Aenesidemus (1st cn. C.E.)
Aenesidemus was the founder of Pyrrhonian Skepticism. He was born at Gnossus in Crete, but lived at Alexandria and flourished shortly after Cicero. Aenesidemus originally was a member of Plato’s Academy. From the time of Arcesilaus through Carneades, at least, the Academy was skeptical. By the time of Aenesidemus, however, the Academy had splintered into several competing factions and considerably softened or even abandoned its skepticism, as a result of its dialectical interchange with the Stoics. One head of the Academy, Philo, turned to a form of moderate fallibilism, in which one could assent to many beliefs and gain knowledge, although not certainty, while a later head, Antiochus, propounded a dogmatic and syncretistic philosophy, claiming that at bottom Plato, the Stoics, and many other philosophers were really saying the same thing.
Aenesidemus complained that the situation had deteriorated to the point where the Academics were no more than “Stoics in conflict with Stoics,” and he broke with the Academy and founded his own school, taking Pyrrho as its namesake. To strengthen the cause of skepticism, he developed the ten tropes or modes of skepticism—a set of skeptical argument forms, or modes, to show that judgment must be withheld on any issue. All are based on some form of relativity—e.g., the same object can give rise to different perceptions, depending on the bodily condition of the percipient–conjoined with the claim that there is no criterion by which to adjudicate which of the perceptions, customs, etc., are correct. Although Diogenes Laertius attributes the ten modes to Pyrrho, it is likely that they owe their existence to Aenesidemus. Extracts of the ten modes are found in Photius.

--- Problem ---
Using the text on Aenesidemus, explain in one to three sentences why he broke with Plato's Academy.

--- Listed records ---
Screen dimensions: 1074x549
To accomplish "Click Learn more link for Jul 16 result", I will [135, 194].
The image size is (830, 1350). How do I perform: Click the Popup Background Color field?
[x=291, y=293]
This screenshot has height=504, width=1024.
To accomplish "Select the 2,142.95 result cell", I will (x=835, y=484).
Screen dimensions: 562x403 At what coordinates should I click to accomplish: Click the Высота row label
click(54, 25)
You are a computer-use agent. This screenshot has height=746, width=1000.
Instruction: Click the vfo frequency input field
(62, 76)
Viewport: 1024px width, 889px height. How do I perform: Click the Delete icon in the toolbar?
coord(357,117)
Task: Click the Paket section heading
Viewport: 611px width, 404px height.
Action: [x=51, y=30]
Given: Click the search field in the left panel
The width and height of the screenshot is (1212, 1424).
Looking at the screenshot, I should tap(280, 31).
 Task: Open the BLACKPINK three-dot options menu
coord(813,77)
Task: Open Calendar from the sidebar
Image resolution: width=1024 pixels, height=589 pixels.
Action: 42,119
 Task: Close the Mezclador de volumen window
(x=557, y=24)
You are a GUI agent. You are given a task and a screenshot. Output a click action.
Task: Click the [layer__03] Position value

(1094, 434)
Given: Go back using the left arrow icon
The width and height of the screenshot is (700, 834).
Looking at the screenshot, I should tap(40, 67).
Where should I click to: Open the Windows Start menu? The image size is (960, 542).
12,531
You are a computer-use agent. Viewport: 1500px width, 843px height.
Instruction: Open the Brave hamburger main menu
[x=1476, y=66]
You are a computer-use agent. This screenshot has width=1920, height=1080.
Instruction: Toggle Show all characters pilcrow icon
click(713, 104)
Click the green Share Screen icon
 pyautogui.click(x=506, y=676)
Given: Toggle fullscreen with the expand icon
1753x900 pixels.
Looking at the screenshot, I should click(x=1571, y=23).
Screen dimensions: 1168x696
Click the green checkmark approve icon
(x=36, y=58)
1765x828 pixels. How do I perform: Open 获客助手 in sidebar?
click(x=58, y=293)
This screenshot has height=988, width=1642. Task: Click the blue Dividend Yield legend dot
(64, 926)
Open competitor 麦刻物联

--- Response area ---
By his time the Academy had splintered into competing factions and had softened or even abandoned its skepticism through its exchanges with the Stoics. Aenesidemus complained that the Academics had become no more than "Stoics in conflict with Stoics," so he left and founded his own school, naming it after Pyrrho.